Indecision Isn’t Incompetence, It’s Exhaustion

Indecision is often treated like a flaw. Like a lack of confidence. A failure to commit. A sign that something is wrong with you. But lately, I’m questioning that. Because the indecision I see in myself and in others, doesn’t feel careless or lazy. It feels heavy. Slow. Cautious in a way that suggests something has already been carried for a long time.

When decisions have come with consequences, emotional, relational, practical, choosing stops feeling neutral. Even small choices start to feel loaded. Not because they are objectively risky, but because you remember what it felt like to choose wrong before. So you pause. You think it through. You replay possibilities. You look for certainty, not because you need perfection, but because you don’t trust that you’ll be okay if things don’t turn out the way you hope. That kind of indecision isn’t incompetence. It’s exhaustion.

It’s what happens when your nervous system has learned that choices cost something. When you’ve been responsible for outcomes that felt too big, too personal, or too hard to recover from. When you’ve had to live with the fallout of decisions made under pressure. In that context, hesitation makes sense.

Overthinking becomes a way to slow things down. Waiting becomes a way to avoid more harm. Not choosing becomes a temporary refuge from having to manage another consequence. This doesn’t mean indecision is helpful. But it does mean it’s understandable. And understanding matters. Because when you label indecision as a personal failure, you add shame to an already tired system.

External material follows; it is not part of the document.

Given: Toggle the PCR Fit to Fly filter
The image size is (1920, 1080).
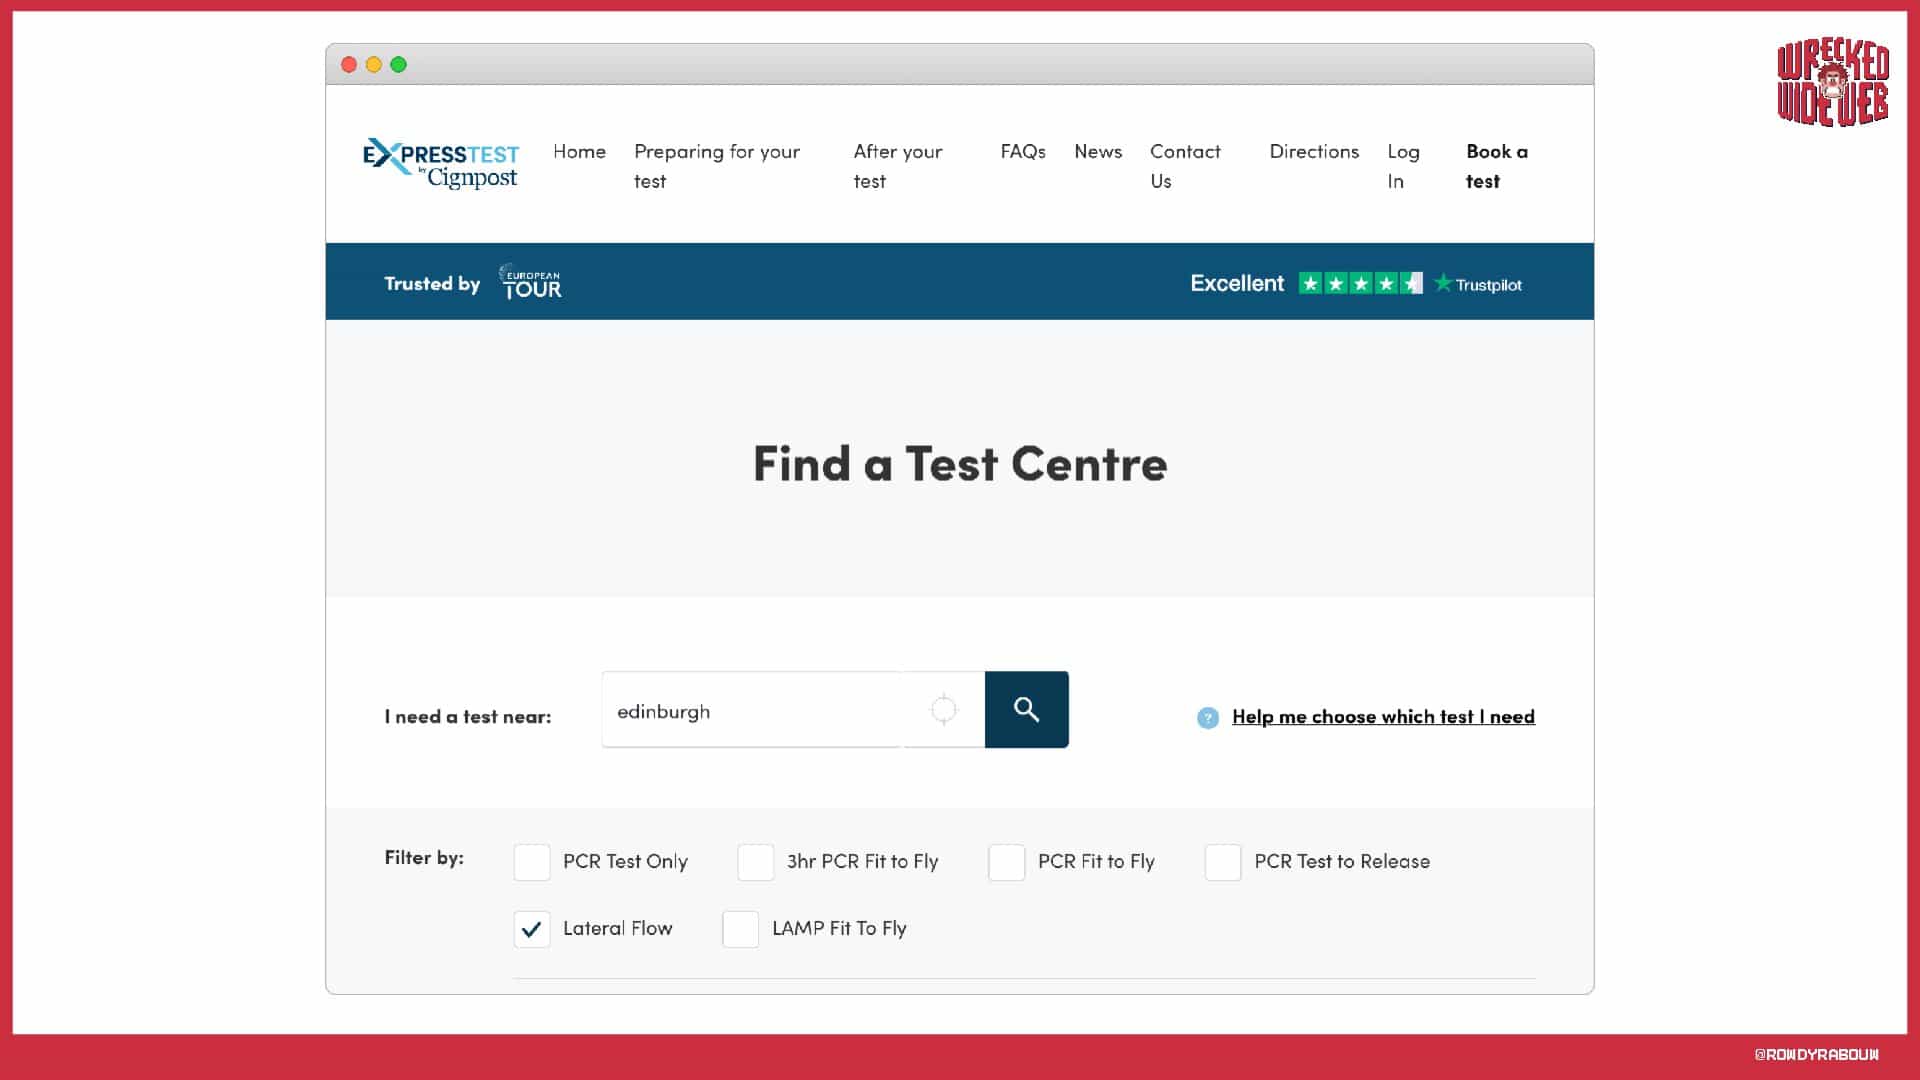Looking at the screenshot, I should coord(1006,862).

You start pushing yourself to choose faster, better, more confidently without acknowledging why choosing feels so hard in the first place. But when you see indecision as a response to exhaustion, something softens. You stop treating it like something to fix and start recognizing it as information. Information that you might be overwhelmed. Information that you might need more safety than certainty. Information that your capacity has been stretched thin. That doesn’t mean you suddenly know what to do. It doesn’t mean clarity appears on demand.

It simply means you’re no longer at war with yourself for struggling. And that alone can make decisions feel a little less heavy. Not because the stakes disappear. But because you stop believing that your hesitation is proof you’re incapable. Sometimes, indecision isn’t a lack of ability.

It’s a sign that you’ve been carrying more than most choices were ever meant to hold. Recognizing that doesn’t solve everything. But it does offer a steadier place to pause. And for now, that may be enough.